I hope that I placed the right postage on each of the documents. I only put one stamp on each of the envelopes even though one of the envelopes had four pieces of paper in it. After dropping the envelopes into the big blue mailbox out front of the post office, being pretty sure that they won’t be picked up until Monday, I headed towards the bank near the laundromat, holding the box of envelopes in my hand and passing the laundromat on the way.

There are two tasks that need to be accomplished at the bank. First, I need to get twenty dollars so that I can pay for the laundry. Second, I need a sheet of checks so that rent can be paid.

Everyone who works at the bank is black. There is a man wearing a suit who asks me how I’m doing. I tell him that I’m doing alright. He nods his head. He then tells a kid that he knows too much after the kid demands that the woman he is with get him a sucker. The teller, a young woman, gives the woman who the kid is with a sucker to give to the kid and then she takes one for herself.

I am next in line. The young woman calls me over while sucking on her sucker and talking to the young man next to her. I tell her the two things I need from her. She tells me that the sheets come with three checks on them.

“I’ll take ‘em.” I say.

She asks me how I want my cash.

“Two tens, I guess.”

It doesn’t matter.
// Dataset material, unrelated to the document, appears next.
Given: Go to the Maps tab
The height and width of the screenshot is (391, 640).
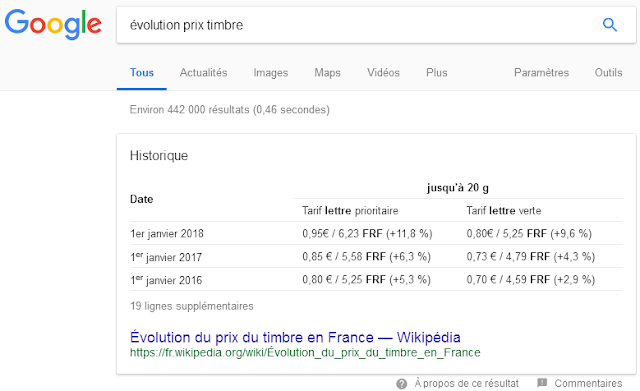Looking at the screenshot, I should (327, 73).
The laundry is going to cost sixteen dollars.

She hands me the two tens and goes and gets the checks. They only have Musette’s name on them.

I tell myself that they should work, taking them without causing any sort of scene.
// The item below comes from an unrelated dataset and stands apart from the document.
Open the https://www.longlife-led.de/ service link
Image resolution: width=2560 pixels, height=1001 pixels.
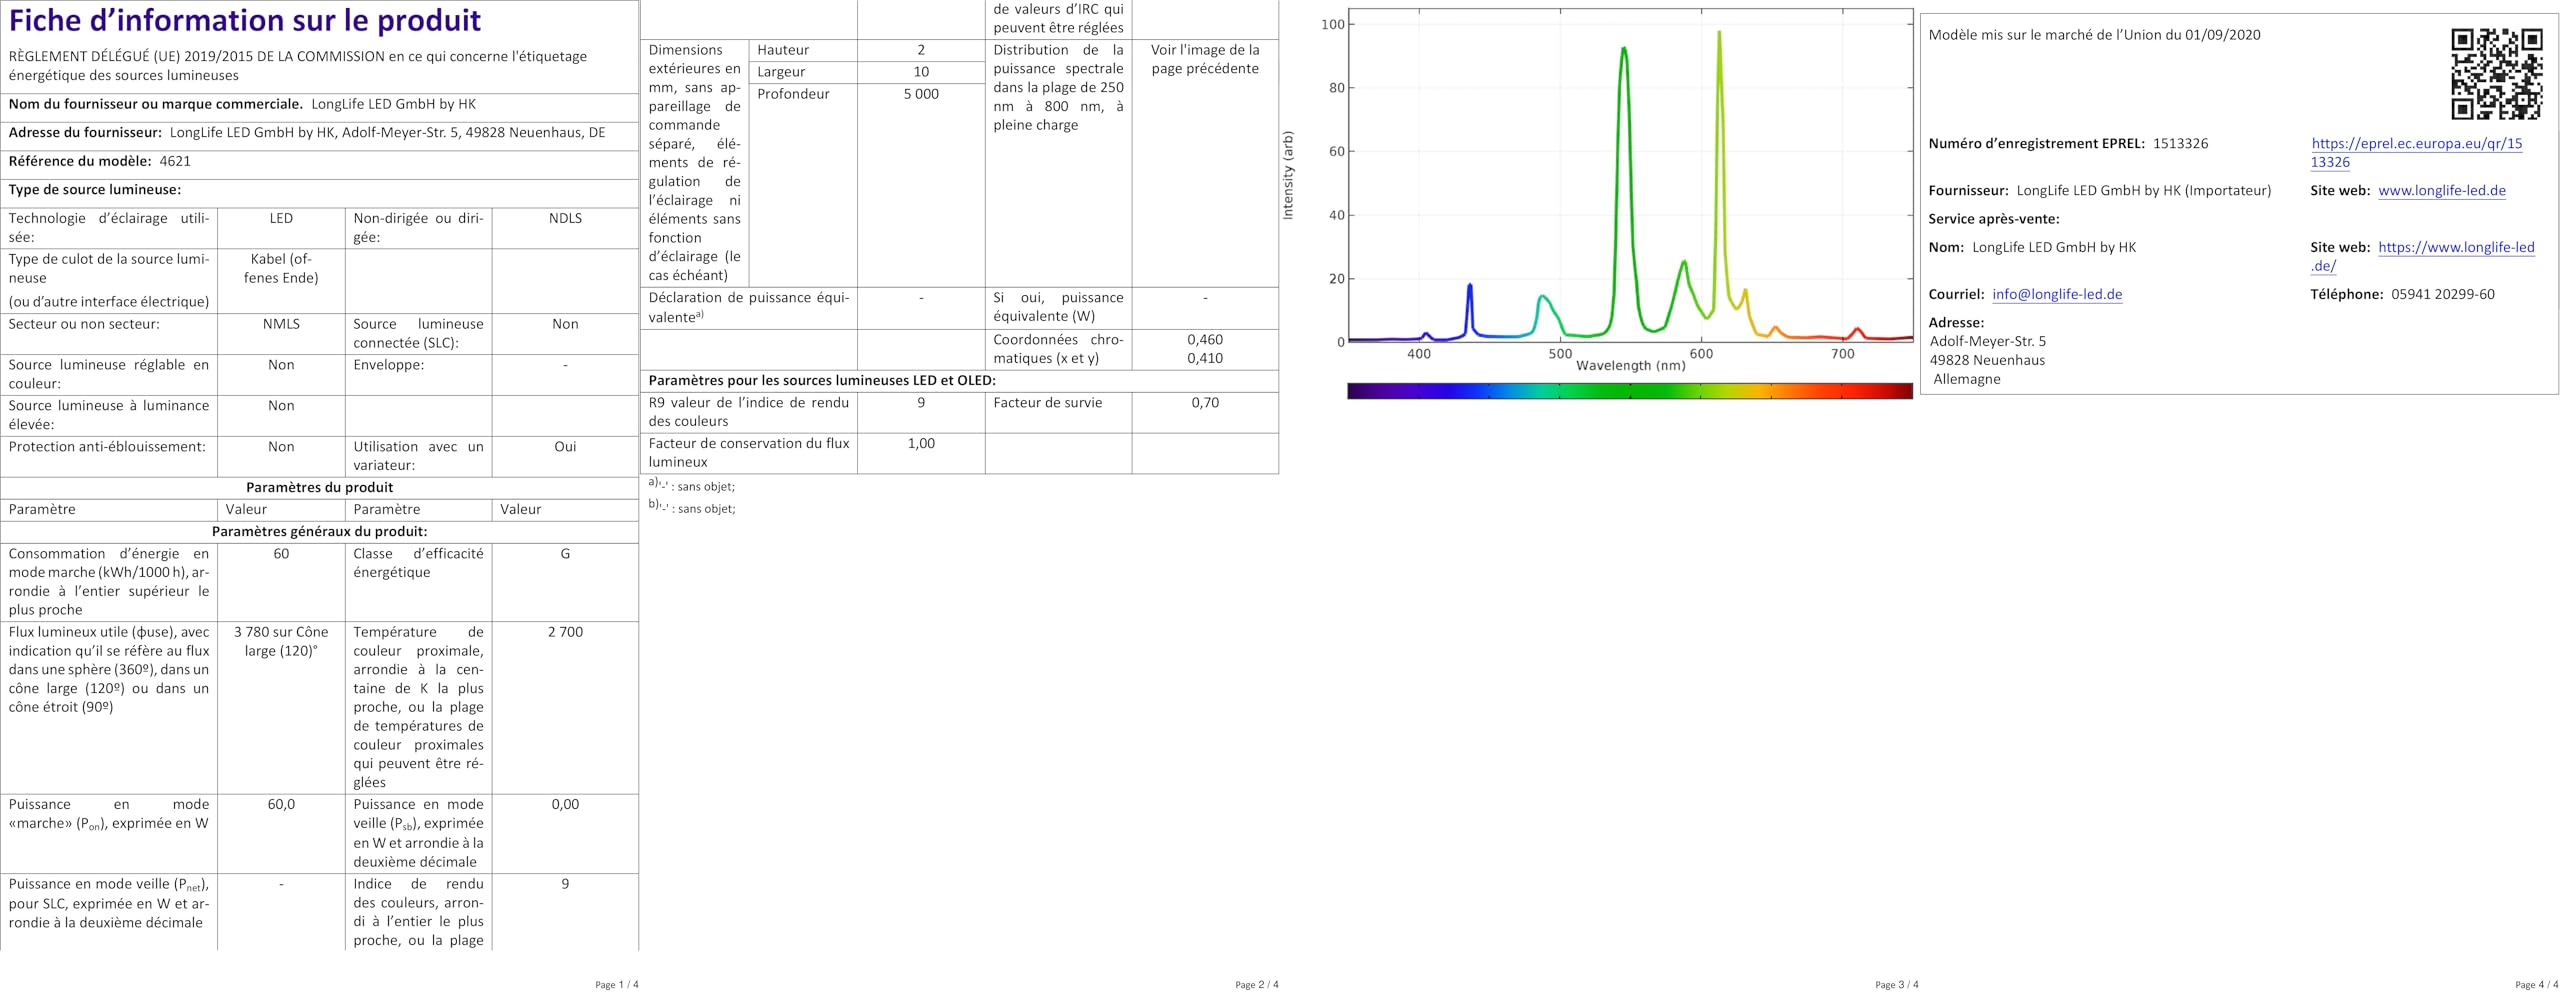click(2422, 257)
The only option I had for getting this to the unemployment office was to mail it. It is Saturday. I scoured the apartment for envelopes but couldn’t find any. Musette told me to buy one at the post-office but by the time I got there, it was three-fifteen and the post-office had just closed.

I walked back to the Asian store. There was an aisle specifically for envelopes.

“This is a good store. Better than I thought.”

A lady was in the aisle, so I had to maneuver around her. I almost bought some large brown ones but then the lady left and I found the number 10 whites. So I bought a box of them for a dollar forty nine, paying the man two dollars cash. He did not give me exact change. I thought for a second that he short changed me a dollar but as I fiddled with the coins I realized he had only shorted me a penny. I told him we were cool and then I left the store.

On a bench outside the neighborhood coffee shop that sells that really interesting coffee I like so much, I filled out the envelopes. The sun was blaring on my unscreened skin. I filled one out upside down, so I had to make another one. It’s important to get things right when dealing with the bureaucracy, however, I realized that I had gone against the department’s requests by putting my id’s on two different papers, one with the front sides and one with the backs.

“I’m not going to make another copy.” I said. They were twenty five cents apiece. That guy really knows how to squeeze you.

I am a gauge, a spiritual gauge, bobbing, floating, sinking, soaring, depending on the level of umph a place presents. A current traveling between rivers and lakes, places and people. A talentless wreck, a true American pervert. Some might call this perseverance, others call it failure.

It comes out in the wash that I am not me but that which I observe. Thus it is another day begins. Tomorrow, here at last. Heatwave in the city followed by a flash flood.

Last night, Lilli told me that she was considering removing herself from everything and starting an entirely new internet persona. I told her that I would be devastated. She told me to keep dreaming.

Opening the letters from the unemployment office, I learn that after combining my Oregon wages with my New York ones I have been approved for 192 dollars a month but that I only have ten days to get proof of my identification to the unemployment office.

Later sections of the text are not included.